The human placenta is an organ that is derived from the fertilized embryo. It develops in advance of the embryo/fetus and through its specialized trophoblast populations, forms an "anchor" between mother and offspring. It carries out numerous important functions, including maintaining the pregnant state by secreting hormones and other molecules, and promoting tolerance of the genetically foreign (i.e., hemiallogeneic) embryo/fetus. The human placenta is bathed in maternal blood, which allows for nutrient uptake, waste elimination, and gas exchange. Finally, the placenta must defend the embryo/fetus from blood-borne pathogens. In this dissertation, I discuss placental malaria, which is characterized by the accumulation of parasitized erythrocytes at the maternal surface of the placenta. Although placental and congenital infection does not often occur (i.e., parasites are not usually found inside the placenta or embryo/fetus), infant low birth weight and pre-term labor are associated outcomes.

Since examination of the placenta usually helps to explain an abnormal neonatal outcome, the characterization of Plasmodium falciparum-infected placental biopsies formed the basis of my studies. I carried out an in-depth histological analysis of samples obtained from pregnant women in Kinshasa, Democratic Republic of the Congo. These placentas, which were severely infected, displayed loss (necrosis) of syncytiotrophoblasts, the cells that cover the chorionic villi and form the primary barrier between maternal and fetal circulations. In parallel, I immunolocalized putative receptors for P. falciparum and my results suggested that histological changes (including syncytiotrophoblast loss) influenced their availability, such that many were only exposed in the infected state. Together, these results suggested that a reexamination of the mechanisms involved in initial adhesion was warranted and prompted me to carry out a binding screen to identify novel glycan receptors. P. falciparum-infected erythrocytes bound Lewis blood group antigens that were spatially and temporally positioned to initiate infection. Finally, I explored the possibility that parasitized erythrocytes might adhere to the uterine arterioles, which channel maternal blood to the intervillous space. Overall, my studies revealed that P. falciparum sequestration involves a complex series of interactions with both fetal and maternal cells, and is influenced by histological changes that expose receptors. As an offshoot, I also examined the role of Hofbauer cells, the fetal macrophage, in relationship to hemozoin, the byproduct of heme digestion by Plasmodium parasites.

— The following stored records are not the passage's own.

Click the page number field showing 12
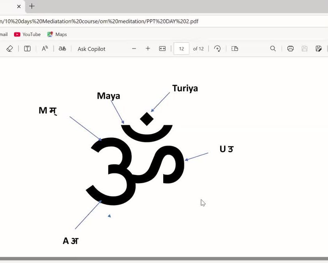This screenshot has height=263, width=328. click(181, 49)
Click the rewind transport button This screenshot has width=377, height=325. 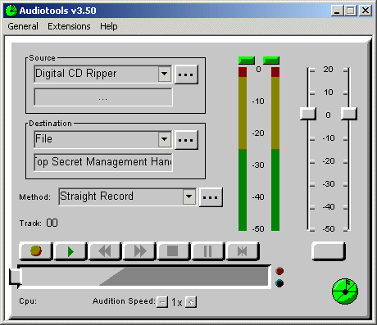[x=105, y=251]
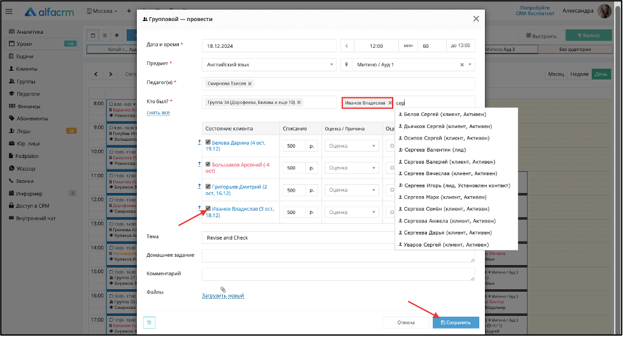Open the Москва branch dropdown
This screenshot has width=623, height=337.
pyautogui.click(x=102, y=11)
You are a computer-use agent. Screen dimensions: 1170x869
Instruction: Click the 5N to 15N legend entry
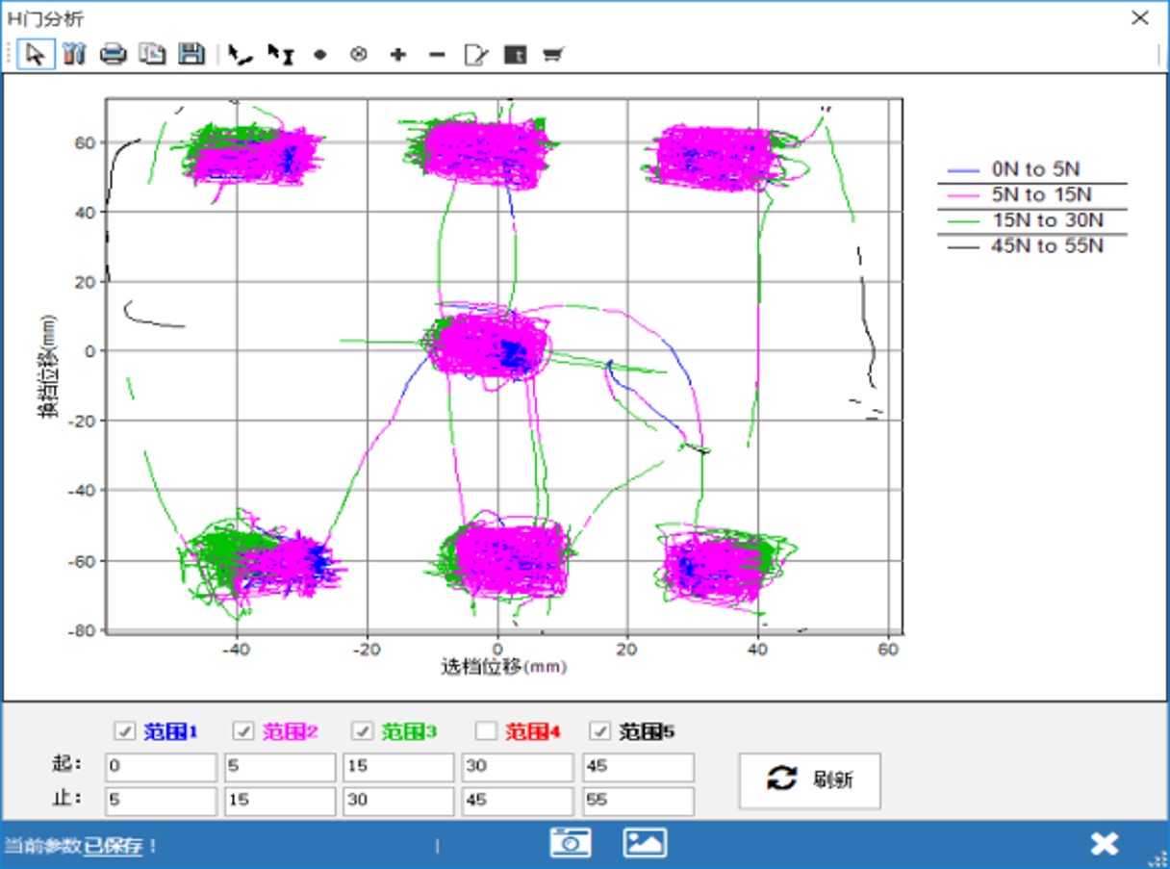tap(1033, 195)
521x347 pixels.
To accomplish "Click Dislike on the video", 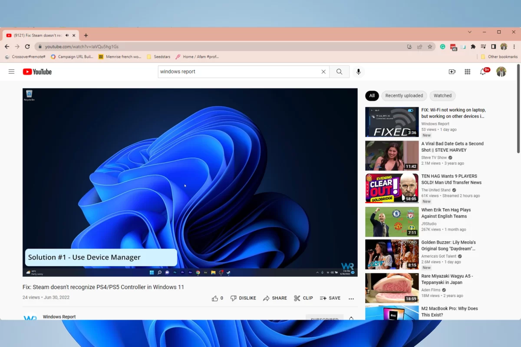I will [x=243, y=298].
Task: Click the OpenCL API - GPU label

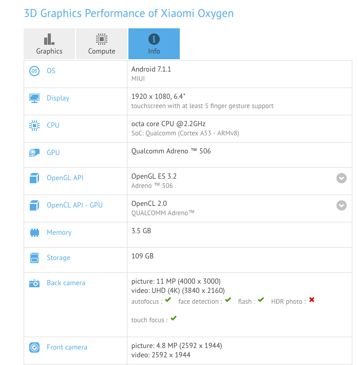Action: (x=74, y=205)
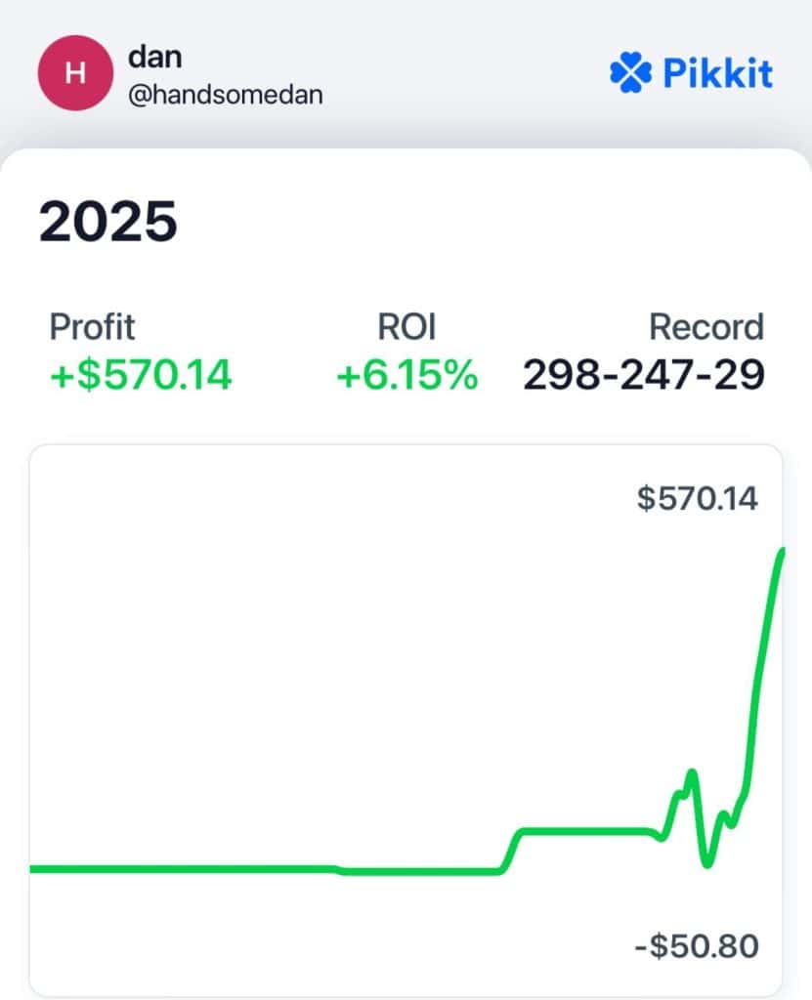812x1000 pixels.
Task: Click the Profit label
Action: [x=92, y=327]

As my work on placental malaria familiarized me with glycobiology, I undertook a second project investigating the role of polysialic acid during placental development. Previous studies in the nervous and immune systems demonstrated that this cell-surface glycan has an enormous hydrated volume and globally modulates cell-cell interactions. In this dissertation, I showed that it is expressed by human placental trophoblasts and regulated as a function of gestational age--abundant early in pregnancy and barely detectable at term. It promoted cellular migration and invasion. Intriguingly, my results suggested that placental polysialic acid is associated with desmosomes, cell adhesion complexes. Together, these studies demonstrated that polysialic acid influences development of the human placenta.